Lufa sintió algo de culpa por ello, pero se recordó a si mismo que era un entrenamiento para lo que llegaría a futuro.
Ayudándola a ponerse de pie, él limpió sus lágrimas cristalinas con su propia ropa, ocasionando que Abigail rompa en un llanto desmedido.
Abigail enterró su rostro en el pecho de Lufa y lloró por mucho tiempo, mientras él acariciaba su cabello y la consolaba. Clorinde también cumplió su labor de amiga y le proporcionó muchas palabras de ánimo.
Lufa se sorprendió por ello.
Clorinde era más pequeña que ambos, pero su fortaleza mental parecía ser uno de sus puntos fuertes, incluso superando por mucho a la de su amiga.
Los minutos pasaron.
Abigail parecía haberse calmado, pero Lufa sentía que ella terminaría con un trauma si la dejaba de esa manera.

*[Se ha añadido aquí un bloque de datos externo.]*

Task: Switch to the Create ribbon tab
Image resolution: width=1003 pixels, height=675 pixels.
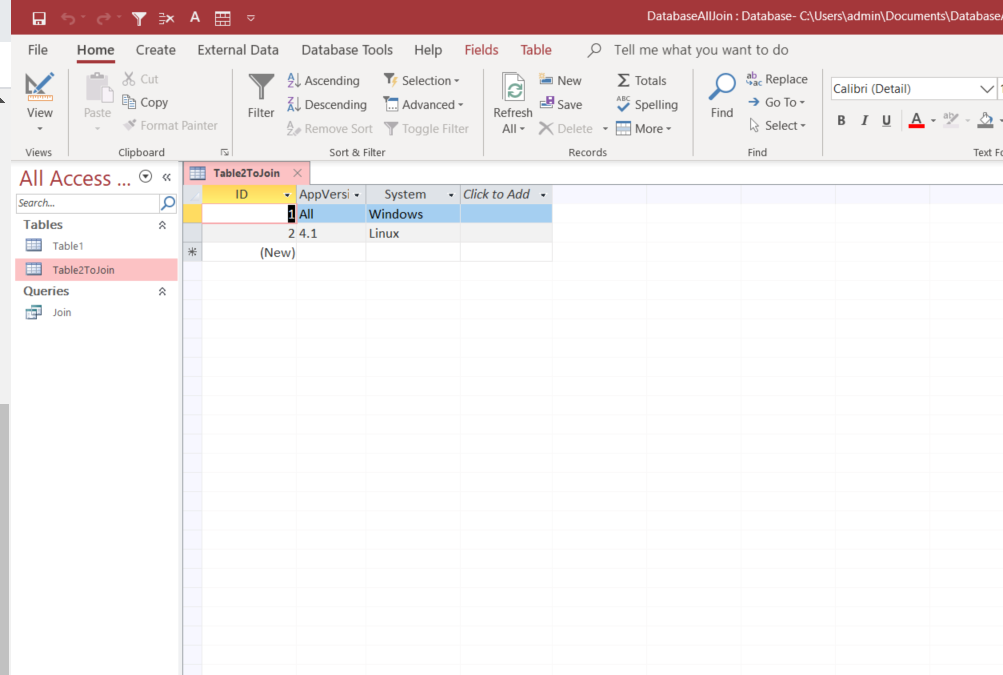Action: point(155,50)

–Pequeña cloro, es tu turno –dijo casualmente.
Al ser llamada, Clorinde apretó los puños. Luego, echándole un vistazo a Lufa y Abigail, asintió con decisión.
Los tres caminaron con lentitud por los senderos inexplorados del bosque.

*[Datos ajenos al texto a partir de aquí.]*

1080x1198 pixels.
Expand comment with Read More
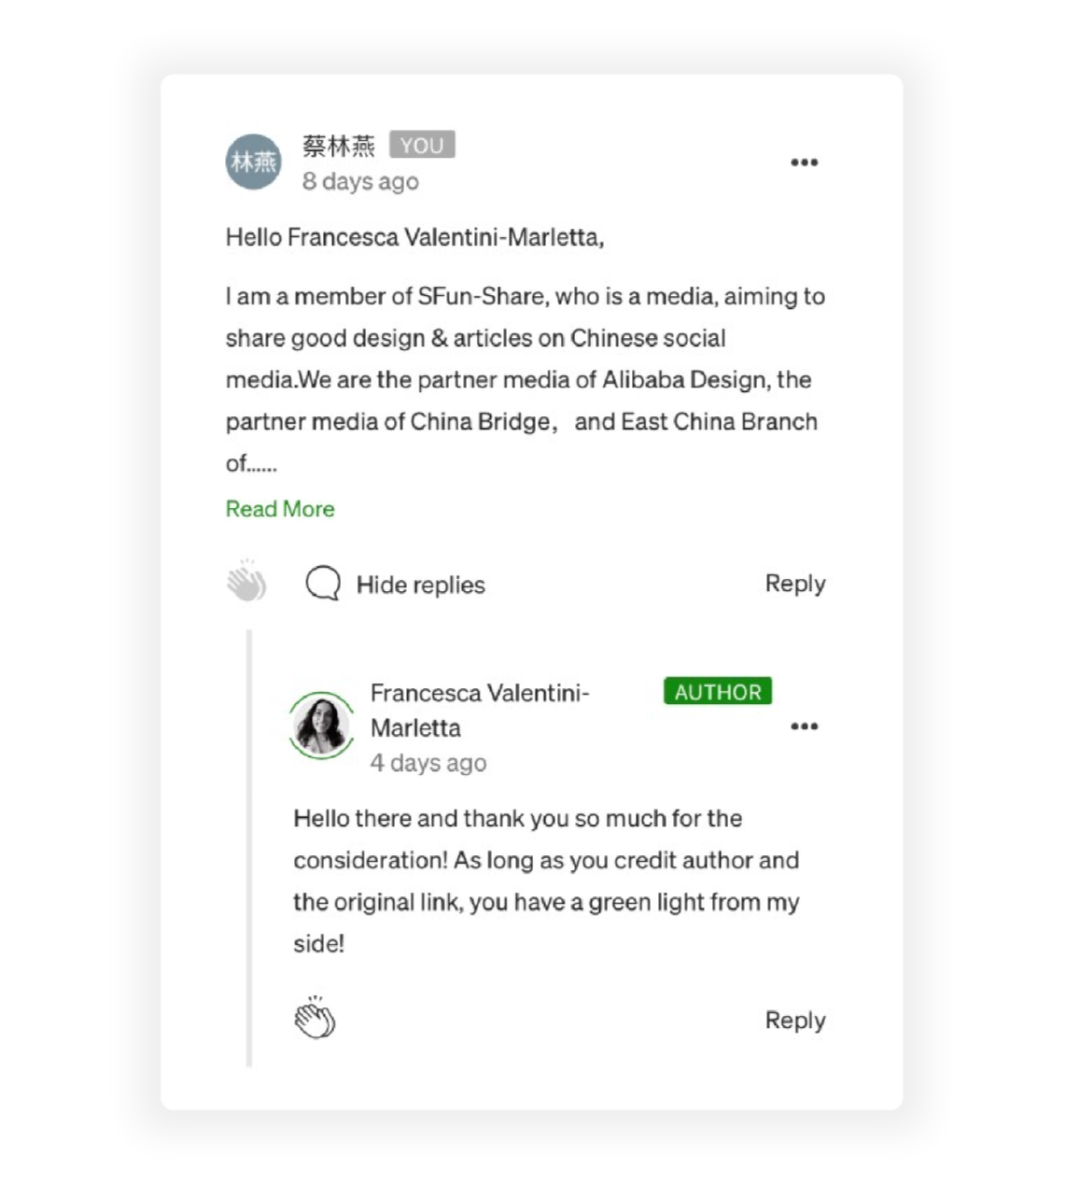(x=280, y=509)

Abigail estaba bastante aferrada al brazo de Lufa. Este último había intentado zafarse para liderar sus pasos, pero la niña no lo dejó libre, así que solo le quedó avanzar con cautela con la pequeña carga colgando su brazo derecho.
Mientras avanzaban, Lufa se detuvo en seco, haciéndole una seña a Clorinde. En la lejanía, entre unos arbustos, un jabalí de ojos rojos hurgaba con su hocico pegado al suelo.
La niña se estremeció con el comando, pero al instante puso un semblante lleno de fortaleza y comenzó a conjurar sus hechizos.
A diferencia de Abigail, Clorinde supo exactamente cuál era la finalidad de sus prácticas y actuó en consecuencia. En sus manos se formaron siete carámbanos giratorios.
La frialdad percibida por Lufa no vino solo por los pedazos de hielo, sino también por la mirada de la niña.
Siete proyectiles se dispararon. Todos ellos impactaron en los puntos vitales del jabalí, acabando con su vida en cuestión de segundos por el nivel de sus heridas. El animal soltó un chillido de dolor antes de caer tendido en la tierra.
A Lufa no le preocupaba el animal, solo se preocupaba por el estado de las niñas.
–Bien hecho –mencionó Lufa. Luego de verificar que Clorinde mostraba un rastro de miedo que controló perfectamente.
Lufa recordó a Caltus gracias a Clorinde, pero sacudió su cabeza intentando no comparar al padre y a la hija, pues ese tipo de pensamientos provocaría un cambio de mentalidad al tratar con la pequeña niña.
"Mientras yo esté ella nunca será como su padre", se prometió a si mismo.